The Threads package also provides binary semaphores with their traditional P 
and V operations. The implementation of semaphores is identical to mutexes, but 
they are used differently.* There is no notion of a thread "holding" a semaphore, 
and no precondition on executing V, so calls of P and V need not be textually 
linked. 

We discourage programmers from using semaphores directly, since we prefer the 
additional structure that comes with the use of mutexes and condition variables. 
However they are required for synchronizing with interrupt routines. This is 
because an interrupt routine cannot protect shared data with a mutex — because 
the interrupt might have pre-empted a thread in a critical section protected by that 
mutex — and using Wait and Signal to synchronize requires use of an associated 
mutex. Instead, a thread waits for an interrupt routine action by calling P(sem), 
and the interrupt routine unblocks it by calling V(sem). 

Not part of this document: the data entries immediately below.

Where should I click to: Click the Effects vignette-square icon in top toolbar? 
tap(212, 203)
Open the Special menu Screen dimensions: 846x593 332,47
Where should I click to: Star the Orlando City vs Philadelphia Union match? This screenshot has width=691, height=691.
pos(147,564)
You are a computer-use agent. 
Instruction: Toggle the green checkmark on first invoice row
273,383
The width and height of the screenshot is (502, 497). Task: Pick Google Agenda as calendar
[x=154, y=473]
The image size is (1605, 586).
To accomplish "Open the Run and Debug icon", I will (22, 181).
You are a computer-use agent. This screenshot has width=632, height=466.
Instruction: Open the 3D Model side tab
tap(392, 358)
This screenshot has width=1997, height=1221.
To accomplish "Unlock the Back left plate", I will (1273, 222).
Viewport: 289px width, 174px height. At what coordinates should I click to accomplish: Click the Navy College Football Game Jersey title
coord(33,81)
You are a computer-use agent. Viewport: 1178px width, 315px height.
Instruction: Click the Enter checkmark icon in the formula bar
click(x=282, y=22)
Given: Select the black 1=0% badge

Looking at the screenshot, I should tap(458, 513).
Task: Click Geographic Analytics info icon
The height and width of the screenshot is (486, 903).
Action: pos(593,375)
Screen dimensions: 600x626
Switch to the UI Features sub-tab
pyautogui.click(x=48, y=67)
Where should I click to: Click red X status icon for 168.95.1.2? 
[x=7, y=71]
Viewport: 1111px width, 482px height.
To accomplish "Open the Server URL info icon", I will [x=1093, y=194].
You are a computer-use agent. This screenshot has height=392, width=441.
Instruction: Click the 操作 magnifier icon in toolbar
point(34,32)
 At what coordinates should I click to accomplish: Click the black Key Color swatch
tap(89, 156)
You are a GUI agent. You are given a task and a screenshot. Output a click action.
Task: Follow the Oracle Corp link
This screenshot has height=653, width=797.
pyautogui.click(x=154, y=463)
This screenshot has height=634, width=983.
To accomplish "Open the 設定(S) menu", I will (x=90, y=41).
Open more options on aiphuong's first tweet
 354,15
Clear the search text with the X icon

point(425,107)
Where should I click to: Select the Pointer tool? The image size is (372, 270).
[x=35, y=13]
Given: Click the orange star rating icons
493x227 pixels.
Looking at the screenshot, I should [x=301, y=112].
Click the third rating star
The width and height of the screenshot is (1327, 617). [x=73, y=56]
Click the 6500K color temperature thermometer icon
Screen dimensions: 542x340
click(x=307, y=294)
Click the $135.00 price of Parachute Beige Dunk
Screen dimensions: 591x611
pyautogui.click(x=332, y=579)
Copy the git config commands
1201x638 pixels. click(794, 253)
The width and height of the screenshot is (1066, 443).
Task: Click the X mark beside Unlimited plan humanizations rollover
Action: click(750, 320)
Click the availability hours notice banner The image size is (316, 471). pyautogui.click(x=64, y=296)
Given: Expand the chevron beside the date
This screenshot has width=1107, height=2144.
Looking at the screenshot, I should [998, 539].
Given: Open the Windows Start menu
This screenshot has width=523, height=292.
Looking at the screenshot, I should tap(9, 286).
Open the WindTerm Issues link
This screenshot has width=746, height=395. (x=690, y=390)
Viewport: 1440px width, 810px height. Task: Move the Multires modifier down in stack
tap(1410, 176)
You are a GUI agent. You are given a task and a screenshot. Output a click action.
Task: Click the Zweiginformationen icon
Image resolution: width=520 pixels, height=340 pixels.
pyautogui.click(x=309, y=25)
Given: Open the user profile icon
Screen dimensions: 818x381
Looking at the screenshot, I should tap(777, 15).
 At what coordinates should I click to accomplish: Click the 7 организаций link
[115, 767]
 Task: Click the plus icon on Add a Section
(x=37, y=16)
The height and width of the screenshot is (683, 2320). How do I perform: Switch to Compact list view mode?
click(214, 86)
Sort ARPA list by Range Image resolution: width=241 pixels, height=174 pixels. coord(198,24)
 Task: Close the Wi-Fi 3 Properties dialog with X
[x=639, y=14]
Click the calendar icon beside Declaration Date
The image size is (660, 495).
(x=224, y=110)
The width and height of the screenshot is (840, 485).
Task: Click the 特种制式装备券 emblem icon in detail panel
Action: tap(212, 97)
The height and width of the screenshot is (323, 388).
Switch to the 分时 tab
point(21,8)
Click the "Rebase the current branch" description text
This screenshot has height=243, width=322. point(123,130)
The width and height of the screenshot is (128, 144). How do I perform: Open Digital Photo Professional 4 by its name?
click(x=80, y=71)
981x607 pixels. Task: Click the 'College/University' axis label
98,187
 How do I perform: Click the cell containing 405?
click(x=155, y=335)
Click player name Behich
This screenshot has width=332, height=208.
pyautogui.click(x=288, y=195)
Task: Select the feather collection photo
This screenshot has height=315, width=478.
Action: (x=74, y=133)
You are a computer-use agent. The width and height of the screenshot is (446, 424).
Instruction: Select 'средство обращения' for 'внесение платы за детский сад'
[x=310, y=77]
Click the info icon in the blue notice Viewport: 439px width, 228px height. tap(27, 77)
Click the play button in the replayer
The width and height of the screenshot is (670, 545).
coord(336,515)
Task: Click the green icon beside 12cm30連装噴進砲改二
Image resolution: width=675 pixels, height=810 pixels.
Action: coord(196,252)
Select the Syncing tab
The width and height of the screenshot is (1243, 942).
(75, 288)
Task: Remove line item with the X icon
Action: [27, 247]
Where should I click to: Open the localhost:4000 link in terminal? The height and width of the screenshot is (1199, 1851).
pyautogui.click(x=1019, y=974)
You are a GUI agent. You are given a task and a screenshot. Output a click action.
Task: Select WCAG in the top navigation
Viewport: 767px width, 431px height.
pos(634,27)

Alerting: Alert, TestAlert, AlertWait, AlertP 

Alerting provides a polite form of interrupt, used in conjunction with both 
semaphores and condition variables, typically to implement things such as timeouts 
and aborts. It allows a thread to request that another thread desist from a 
computation. It is generally used in situations where the decision to make this 
request happens at an abstraction level higher than that in which the thread is 
blocked, so that the appropriate condition variable or semaphore is not readily 
accessible. 

Calling Alert(t) is a request that the thread t raise the exception Alerted. The 
procedure TestAlert allows a thread to see if there is a pending request for it to 
raise Alerted. AlertWait is similar to Wait, except that AlertWait may raise Alerted 
rather than returning. The choice between AlertWait and Wait depends on whether 
or not the calling thread is to respond to an Alert at the point of the call. The 
procedure AlertP provides the analogous facility for semaphores. 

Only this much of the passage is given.